The two thing that pushed me over the edge into deciding to go ahead and do this happened when my daughter and I were on our way into Portland to pick up some music books.

Let me preface this by saying that she was just cast in an Oregon Ballet Theater production last year when the lockdowns hit.  That was taken away.  The horse camp she and her Girl Scout troop worked for was taken away.  Everything she worked for was taken away.  Nutcracker.  School.  Halloween.  Everything.  All because Covid makes it so that literally everything in children’s lives is now subject to being taken away.  Why have goals?  That’s been severely depressing her and has had her in suicide watch at various points.  That’s how I lost my dad in 2003, and so this has been especially hard for me too.  Something as simple as a goal to look forward to, that can’t be taken away…

So in the car I played a Lord of the Rings song for m daughter that she said reminded her of Star Wars, and she wished she could play it on her flute.  Well, the books we were going to pick up were flute music books, which she didn’t know at all, just that we were going to pick up a few things, and one of them?  STAR WARS.  They’re beyond what she can do right now, but she got so excited and said it’s something she can work for that can’t get taken away. Just…a simple goal.  Something to look forward to.  No student concerts, no one will see, but it’s something she can work toward and reach now.  I thought about the magazined I’d looked at and how wedding goals were smashed.
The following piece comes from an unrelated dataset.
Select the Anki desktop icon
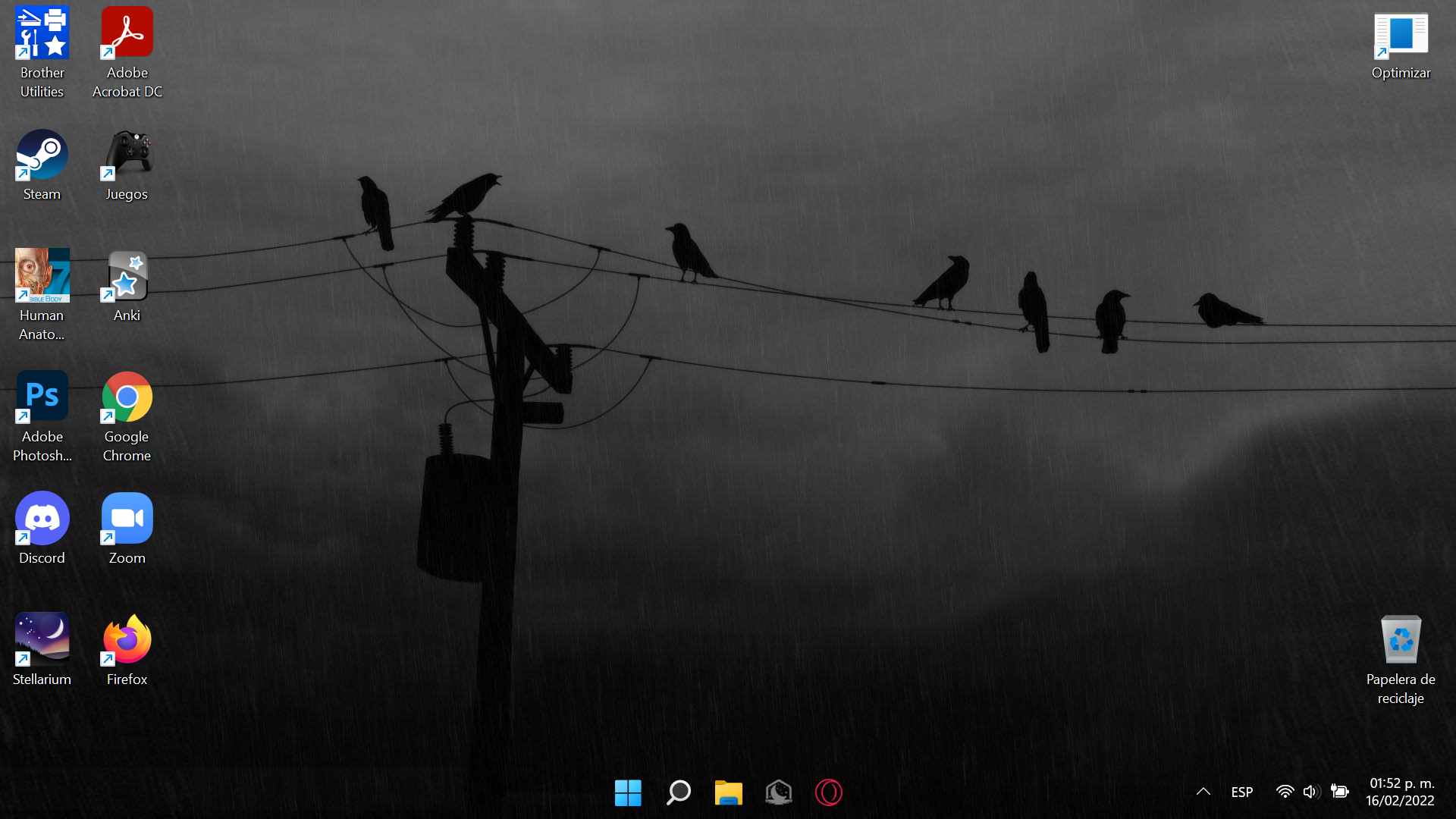The width and height of the screenshot is (1456, 819). pos(127,275)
Without thinking, I told her to look up Galadriel on her phone, and she did, and said she wanted the dress Galadriel wears.  I hadn’t made her anything in a year because…why?  What for?  I decided that, since I still have some of the fabric left over from making one before, and nothing the foreseeable future, why not offer to make it, even if only to do some photos.  Sure, it’ll be a financial bloodbath (something like $400 or yard…ouch), but the fabric is just sitting there, and if it could potentially make her even a little happy…
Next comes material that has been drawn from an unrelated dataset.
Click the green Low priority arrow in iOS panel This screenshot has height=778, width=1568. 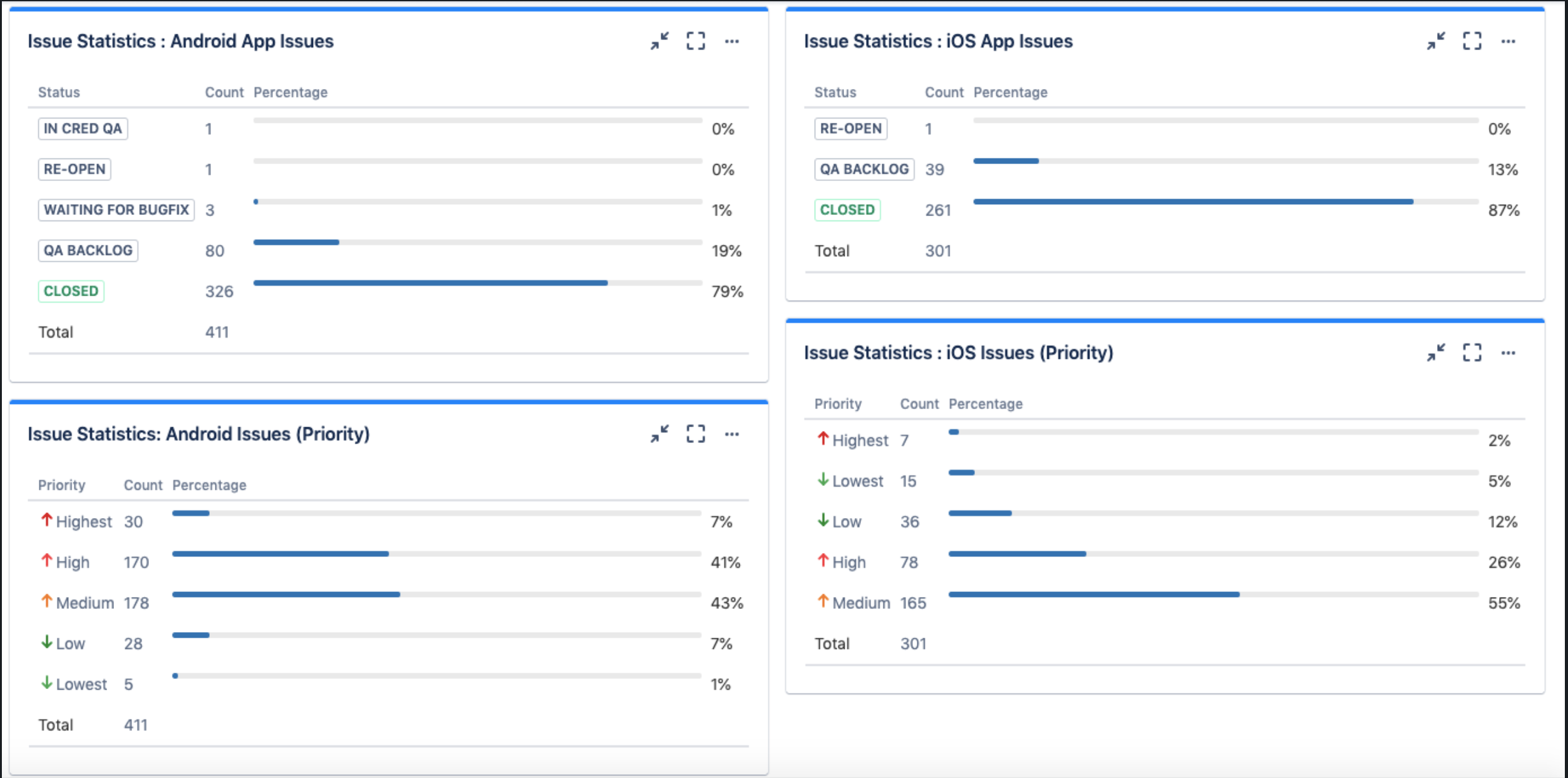click(822, 521)
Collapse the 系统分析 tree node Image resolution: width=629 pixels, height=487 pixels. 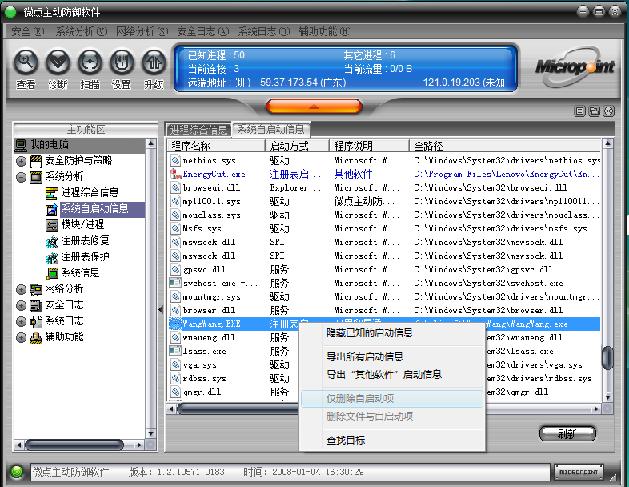click(x=21, y=176)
Folks, she was over the moon.  So over the moon that it seared itself into my head in the way that I can tell you the exact spot of the interstate we were on   Just the prospect of a pretty dress to wear, even in our backyard, lit her up.  A goal that couldn’t get taken away, and then a dress.  It gave her a distraction from the doldrums of daily life, and just…something to look forward to.

I decided then to do what I’d been wanting to do for months now, even though it will undoubtedly make some people try mad and think I’m being an opportunist.  It’s damned if you do, damned if you don’t.  Raise them, and you’re taking advantage if people, lower them, and you’re an opportunist.  What my plan is will probably result in a net loss for me, but eh.
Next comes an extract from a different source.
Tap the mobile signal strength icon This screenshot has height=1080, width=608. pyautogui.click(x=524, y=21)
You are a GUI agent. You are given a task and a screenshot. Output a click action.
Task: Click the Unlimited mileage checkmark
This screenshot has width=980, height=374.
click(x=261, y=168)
Regardless of what’s happening in the world, we all need reasons to be happy and to have something to look forward to.  (Don’t even start on “but people are dying”–unless you know the extent and severity and length of my medical history, you have less than no room to lecture me on this.  None.)  That’s what helps get is through the rough times, something positive out there in the future to reach for and to pull us through the quagmire.  So I’ll be doing that in the way I know how.  If that makes some people mad, so be it.  For others, it might be the boost needed to look forward with some happiness, and that’s more important than trying to keep some people from getting mad.  More people need to get to feel what Charlotte felt today, and I hope to get to make that happen.

So I’m going to write up the new stuff and get it posted by tomorrow.